Caloric intake should only be increased in the fifth to sixth week of the pregnancy and several small meals a day during the last 3 weeks of pregnancy are easier to assimilate by the bitches. The amount of food should be gradually increased 25% to 50% more until the delivery. The body weight of the dogs increases only by 15% to 25% during pregnancy and beyond this, the bitch may be accounted as overweight. Just after delivery, the body weight should not be more than 10% over the normal body weight, Calcium supplement is not needed in dogs while vitamin supplements may be needed if you are not using a good quality commercial diet. Nutritional problems may result in uterine inertia problems during delivery of puppies.

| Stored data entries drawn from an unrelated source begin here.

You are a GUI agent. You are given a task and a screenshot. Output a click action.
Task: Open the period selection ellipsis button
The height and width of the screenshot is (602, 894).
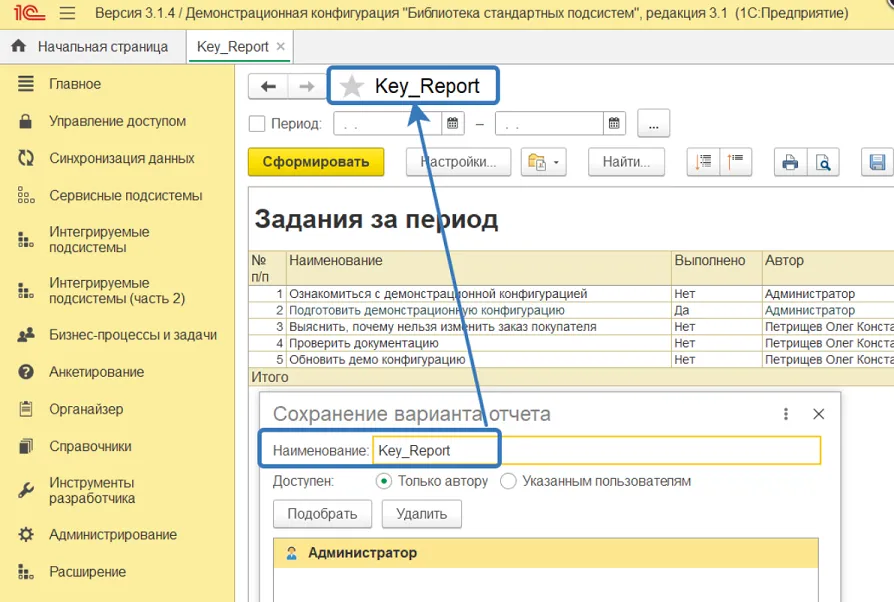pyautogui.click(x=653, y=124)
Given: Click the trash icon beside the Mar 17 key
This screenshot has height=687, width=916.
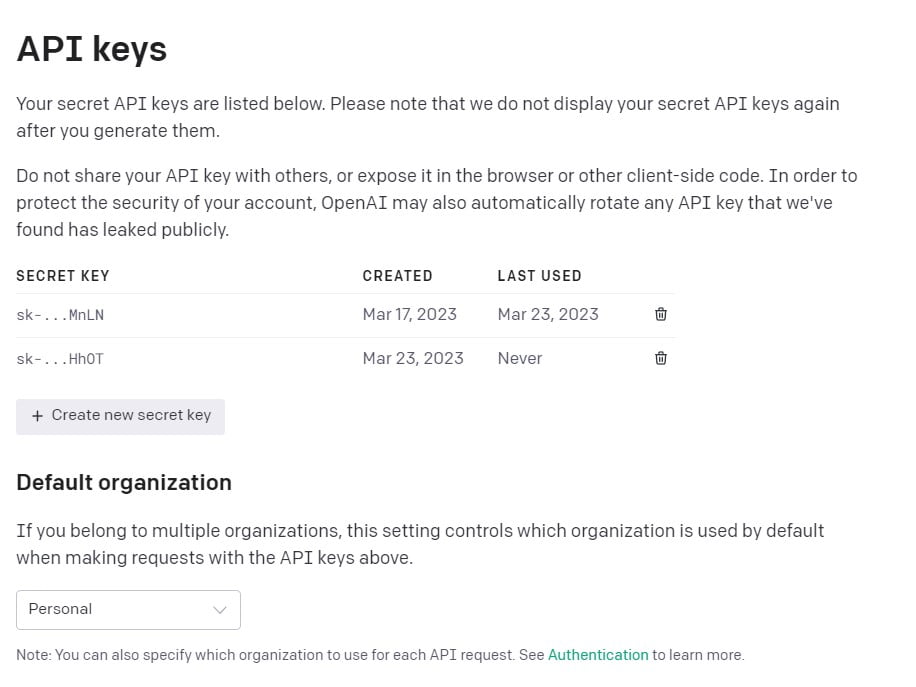Looking at the screenshot, I should [x=660, y=314].
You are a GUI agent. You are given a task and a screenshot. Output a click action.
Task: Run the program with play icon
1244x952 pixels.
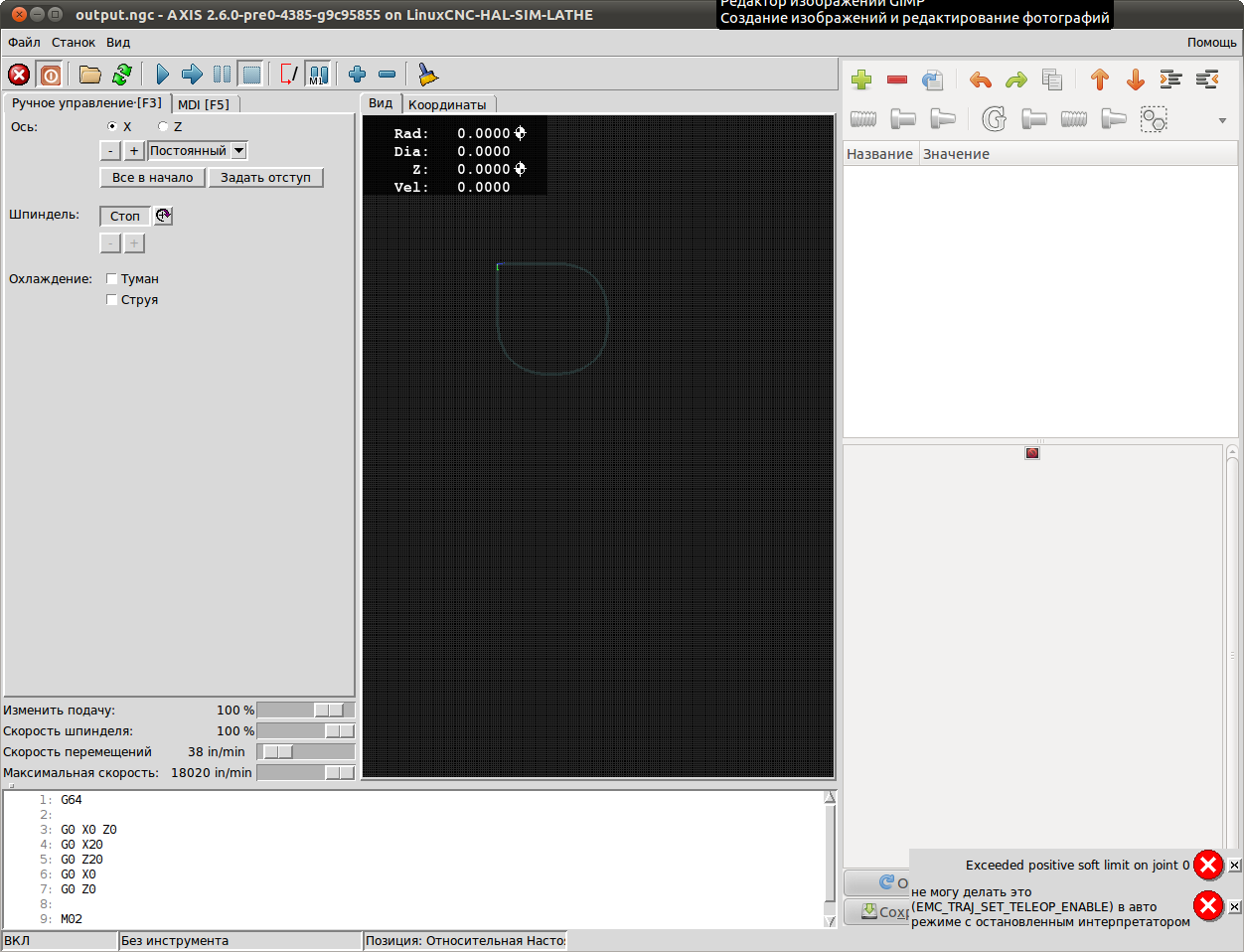(x=163, y=75)
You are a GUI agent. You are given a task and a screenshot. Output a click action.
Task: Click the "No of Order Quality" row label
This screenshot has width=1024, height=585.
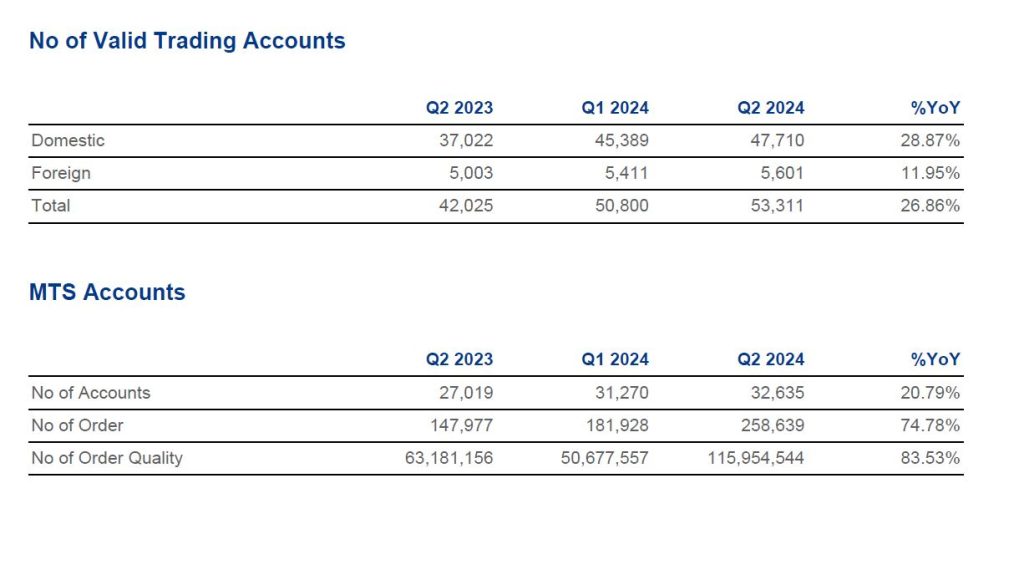tap(107, 459)
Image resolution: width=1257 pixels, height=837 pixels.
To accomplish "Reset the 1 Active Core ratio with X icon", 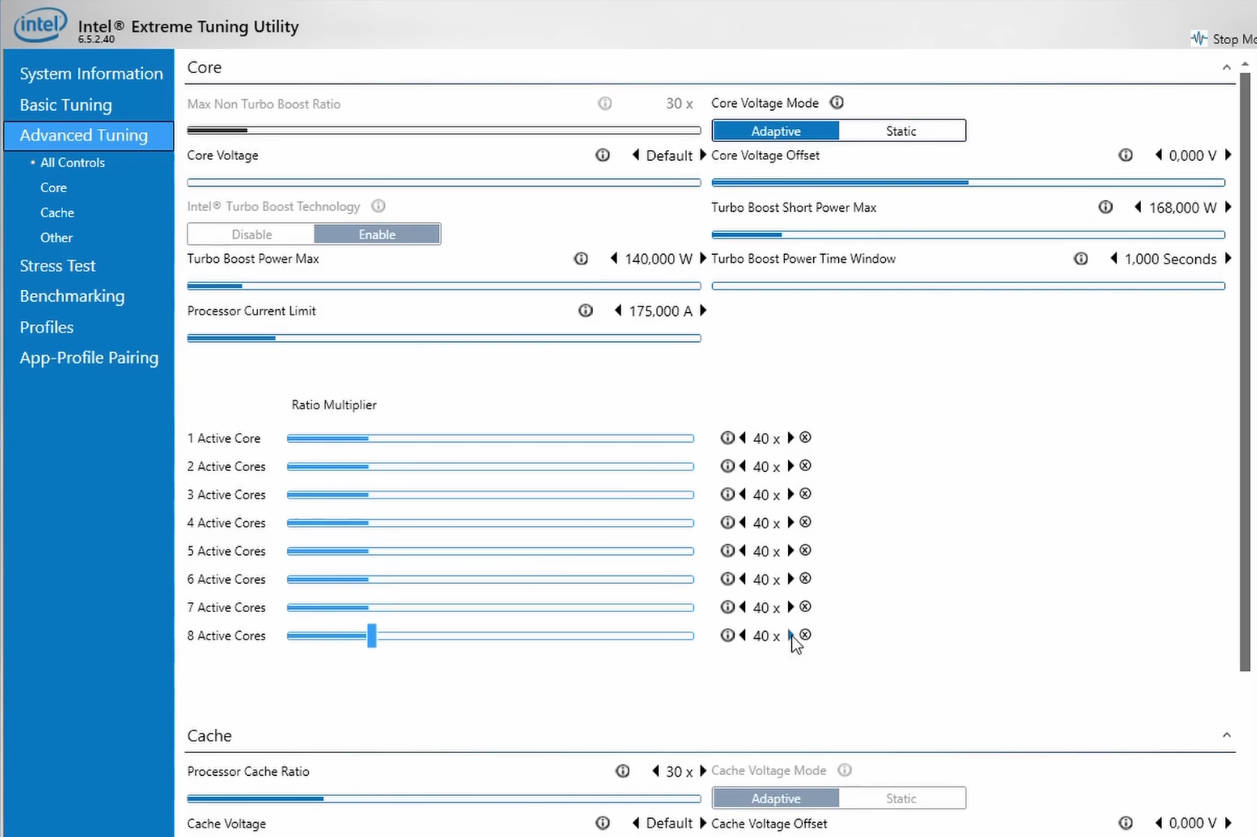I will [805, 438].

Overweight bitches have more problems delivering puppies though severely underweight bitches have a problem too. Keep the knowledge about accurate gestation information and stages of labor for the particular dog breed at hand. It is advisable to measure the body temperature of the bitch twice during the last week of pregnancy and when it drops to 99 degrees Fahrenheit or less, labor should ideally begin within 24 hours of the drop in temperature. Nesting behavior, uterine contractions on a minute level, panting, restlessness and a decrease in appetite in the first stage that lasts not longer than 24 hours, usually follows the drop. In the second stage there are hard contractions and should not go on for more than an hour without a puppy being delivered. It gets repeated for each puppy delivery. In the third stage, is the period between puppies, which should not exceed 4 hours, and after the last puppy; other fetal membranes are expelled out of the body after some rest.